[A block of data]
----

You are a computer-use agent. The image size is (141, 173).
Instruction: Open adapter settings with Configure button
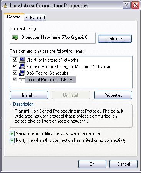115,38
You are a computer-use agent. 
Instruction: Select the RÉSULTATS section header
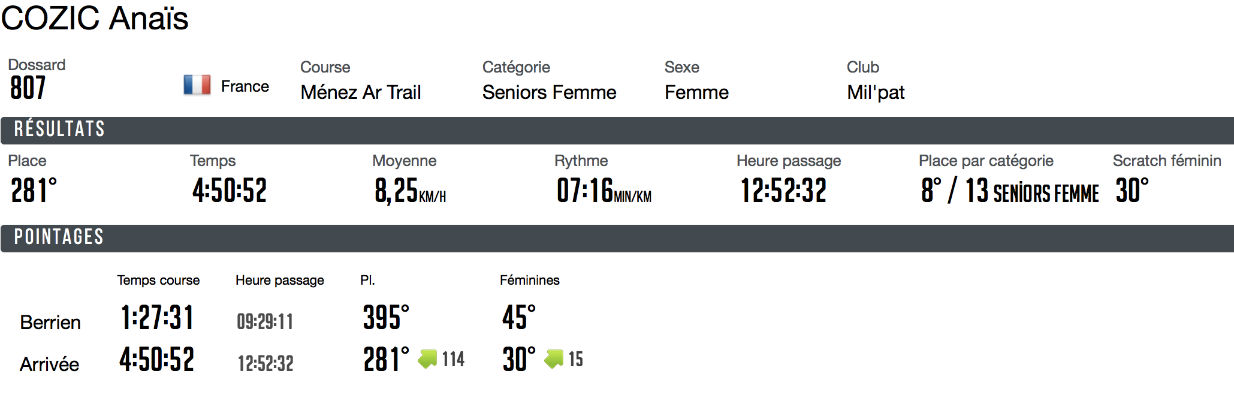point(617,130)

----

GIVEN PROBLEM => Render the lines above as a JSON list of strings, one string per line and no blank lines, with the pictures left out.

RESPONSE =>
[
  "You are a computer-use agent. The image size is (141, 173).",
  "Instruction: Open adapter settings with Configure button",
  "115,38",
  "You are a computer-use agent. ",
  "Instruction: Select the RÉSULTATS section header",
  "point(617,130)"
]